··· Excerpted records ···

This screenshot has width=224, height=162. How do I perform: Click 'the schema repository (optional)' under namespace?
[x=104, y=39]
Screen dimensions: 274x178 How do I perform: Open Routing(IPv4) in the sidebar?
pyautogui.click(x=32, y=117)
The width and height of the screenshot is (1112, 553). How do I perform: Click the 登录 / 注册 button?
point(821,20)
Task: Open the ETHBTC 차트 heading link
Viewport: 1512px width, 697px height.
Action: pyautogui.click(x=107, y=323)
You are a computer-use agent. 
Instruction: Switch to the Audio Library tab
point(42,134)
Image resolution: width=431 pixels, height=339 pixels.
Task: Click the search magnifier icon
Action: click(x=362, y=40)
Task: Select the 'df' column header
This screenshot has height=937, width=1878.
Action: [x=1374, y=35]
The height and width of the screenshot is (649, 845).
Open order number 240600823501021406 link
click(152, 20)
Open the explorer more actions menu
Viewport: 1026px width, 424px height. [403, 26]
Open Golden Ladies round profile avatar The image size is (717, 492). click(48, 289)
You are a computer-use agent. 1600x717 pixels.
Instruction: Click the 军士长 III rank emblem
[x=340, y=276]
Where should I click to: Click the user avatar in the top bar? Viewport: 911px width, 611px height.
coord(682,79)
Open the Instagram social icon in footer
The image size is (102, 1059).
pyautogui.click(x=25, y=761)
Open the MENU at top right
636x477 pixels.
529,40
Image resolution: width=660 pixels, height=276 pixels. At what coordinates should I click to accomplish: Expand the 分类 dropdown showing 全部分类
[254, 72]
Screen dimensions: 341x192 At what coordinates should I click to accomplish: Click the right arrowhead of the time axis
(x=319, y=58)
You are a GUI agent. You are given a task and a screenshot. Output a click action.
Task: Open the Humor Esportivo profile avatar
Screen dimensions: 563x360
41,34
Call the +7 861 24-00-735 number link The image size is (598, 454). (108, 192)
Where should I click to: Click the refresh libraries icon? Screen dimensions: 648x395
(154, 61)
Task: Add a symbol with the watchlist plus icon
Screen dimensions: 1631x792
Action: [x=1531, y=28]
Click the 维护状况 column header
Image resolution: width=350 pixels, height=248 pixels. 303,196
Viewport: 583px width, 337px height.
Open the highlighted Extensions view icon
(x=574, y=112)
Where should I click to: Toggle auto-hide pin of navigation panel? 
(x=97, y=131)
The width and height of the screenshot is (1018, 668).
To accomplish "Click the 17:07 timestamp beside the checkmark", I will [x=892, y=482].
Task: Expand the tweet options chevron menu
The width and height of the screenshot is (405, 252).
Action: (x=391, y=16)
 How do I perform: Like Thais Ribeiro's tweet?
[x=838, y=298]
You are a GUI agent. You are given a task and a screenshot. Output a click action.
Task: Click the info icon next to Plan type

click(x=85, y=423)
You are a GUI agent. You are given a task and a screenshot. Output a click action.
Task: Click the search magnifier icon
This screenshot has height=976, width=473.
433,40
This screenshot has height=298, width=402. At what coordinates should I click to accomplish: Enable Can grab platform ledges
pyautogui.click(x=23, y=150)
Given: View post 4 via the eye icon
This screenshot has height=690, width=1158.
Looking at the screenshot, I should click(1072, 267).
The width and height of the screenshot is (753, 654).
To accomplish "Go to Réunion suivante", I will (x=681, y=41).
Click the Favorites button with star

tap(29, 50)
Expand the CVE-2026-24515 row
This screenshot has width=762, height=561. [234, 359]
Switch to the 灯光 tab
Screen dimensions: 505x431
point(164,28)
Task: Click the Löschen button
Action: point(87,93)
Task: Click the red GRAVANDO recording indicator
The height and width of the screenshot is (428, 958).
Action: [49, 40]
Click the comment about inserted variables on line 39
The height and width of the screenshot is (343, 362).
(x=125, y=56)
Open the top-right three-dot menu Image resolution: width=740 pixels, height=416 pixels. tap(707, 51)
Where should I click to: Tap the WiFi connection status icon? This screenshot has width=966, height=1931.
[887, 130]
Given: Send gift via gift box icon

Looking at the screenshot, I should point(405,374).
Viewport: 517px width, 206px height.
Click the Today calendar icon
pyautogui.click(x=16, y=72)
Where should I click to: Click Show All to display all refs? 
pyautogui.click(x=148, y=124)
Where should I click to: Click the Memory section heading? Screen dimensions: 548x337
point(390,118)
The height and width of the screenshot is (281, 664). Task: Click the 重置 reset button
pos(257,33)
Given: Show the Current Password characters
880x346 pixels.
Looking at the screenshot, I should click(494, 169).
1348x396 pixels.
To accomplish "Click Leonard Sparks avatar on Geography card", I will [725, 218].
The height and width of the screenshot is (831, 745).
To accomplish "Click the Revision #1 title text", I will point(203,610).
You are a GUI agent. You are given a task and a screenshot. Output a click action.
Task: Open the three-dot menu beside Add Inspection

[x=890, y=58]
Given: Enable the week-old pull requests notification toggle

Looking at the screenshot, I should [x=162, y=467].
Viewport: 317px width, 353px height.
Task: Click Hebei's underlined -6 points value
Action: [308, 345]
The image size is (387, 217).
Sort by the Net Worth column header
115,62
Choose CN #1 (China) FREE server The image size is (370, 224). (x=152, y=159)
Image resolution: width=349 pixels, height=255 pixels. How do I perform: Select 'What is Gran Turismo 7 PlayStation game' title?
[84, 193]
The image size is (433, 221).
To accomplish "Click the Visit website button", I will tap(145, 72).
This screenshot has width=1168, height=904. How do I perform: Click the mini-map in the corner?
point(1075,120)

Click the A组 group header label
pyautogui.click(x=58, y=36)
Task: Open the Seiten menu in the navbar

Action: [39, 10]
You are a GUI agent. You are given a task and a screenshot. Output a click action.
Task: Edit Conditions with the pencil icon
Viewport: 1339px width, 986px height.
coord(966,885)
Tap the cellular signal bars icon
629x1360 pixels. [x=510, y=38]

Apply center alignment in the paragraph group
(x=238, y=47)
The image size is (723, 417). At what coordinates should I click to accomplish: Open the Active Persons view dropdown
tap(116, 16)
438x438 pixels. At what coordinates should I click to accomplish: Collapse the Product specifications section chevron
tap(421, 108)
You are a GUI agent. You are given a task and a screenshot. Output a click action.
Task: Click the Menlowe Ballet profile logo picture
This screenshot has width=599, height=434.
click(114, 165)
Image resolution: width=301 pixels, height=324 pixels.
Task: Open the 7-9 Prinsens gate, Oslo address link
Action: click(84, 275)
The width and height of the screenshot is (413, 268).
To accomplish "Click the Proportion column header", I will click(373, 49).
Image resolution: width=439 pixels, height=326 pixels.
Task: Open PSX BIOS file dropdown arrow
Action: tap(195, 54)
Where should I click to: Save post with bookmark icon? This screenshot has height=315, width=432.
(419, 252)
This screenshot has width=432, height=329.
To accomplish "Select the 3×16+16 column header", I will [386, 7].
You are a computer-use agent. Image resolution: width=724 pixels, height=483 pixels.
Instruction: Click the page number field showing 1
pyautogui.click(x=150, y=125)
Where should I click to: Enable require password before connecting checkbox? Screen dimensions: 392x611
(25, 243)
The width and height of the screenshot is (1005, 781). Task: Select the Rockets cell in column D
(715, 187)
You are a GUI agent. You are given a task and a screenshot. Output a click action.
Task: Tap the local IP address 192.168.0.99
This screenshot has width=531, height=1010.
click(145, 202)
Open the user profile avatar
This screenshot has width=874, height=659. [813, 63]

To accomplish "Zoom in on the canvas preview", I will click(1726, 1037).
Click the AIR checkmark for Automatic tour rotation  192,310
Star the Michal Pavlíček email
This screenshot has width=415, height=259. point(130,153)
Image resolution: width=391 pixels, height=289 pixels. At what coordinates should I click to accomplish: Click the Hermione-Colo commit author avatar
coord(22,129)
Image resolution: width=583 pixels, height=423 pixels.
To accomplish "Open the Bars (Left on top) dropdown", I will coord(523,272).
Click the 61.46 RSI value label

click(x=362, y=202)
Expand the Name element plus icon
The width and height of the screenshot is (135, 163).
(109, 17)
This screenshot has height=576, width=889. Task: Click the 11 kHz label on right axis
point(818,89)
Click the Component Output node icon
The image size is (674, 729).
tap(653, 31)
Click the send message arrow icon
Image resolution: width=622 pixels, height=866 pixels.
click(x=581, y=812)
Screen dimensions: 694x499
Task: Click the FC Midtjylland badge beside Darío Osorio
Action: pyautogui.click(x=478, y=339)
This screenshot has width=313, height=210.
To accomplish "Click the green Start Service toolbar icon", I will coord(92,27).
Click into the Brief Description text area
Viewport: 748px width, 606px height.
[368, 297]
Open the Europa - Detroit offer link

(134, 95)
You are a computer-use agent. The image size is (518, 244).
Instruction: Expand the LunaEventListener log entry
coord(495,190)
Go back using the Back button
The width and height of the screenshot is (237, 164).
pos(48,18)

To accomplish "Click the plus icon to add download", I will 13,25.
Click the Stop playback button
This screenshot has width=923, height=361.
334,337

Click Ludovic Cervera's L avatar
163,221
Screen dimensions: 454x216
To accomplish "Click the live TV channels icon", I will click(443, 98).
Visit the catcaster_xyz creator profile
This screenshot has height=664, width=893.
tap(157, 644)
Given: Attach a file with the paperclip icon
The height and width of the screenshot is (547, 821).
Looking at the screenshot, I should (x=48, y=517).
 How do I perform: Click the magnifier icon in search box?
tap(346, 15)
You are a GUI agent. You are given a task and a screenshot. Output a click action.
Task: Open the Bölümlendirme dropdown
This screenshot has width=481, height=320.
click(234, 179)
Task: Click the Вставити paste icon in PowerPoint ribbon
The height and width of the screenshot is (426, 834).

···

Task description:
Work through the records above line by line and count those that hold the string "computer". Give only the result.

Result:
4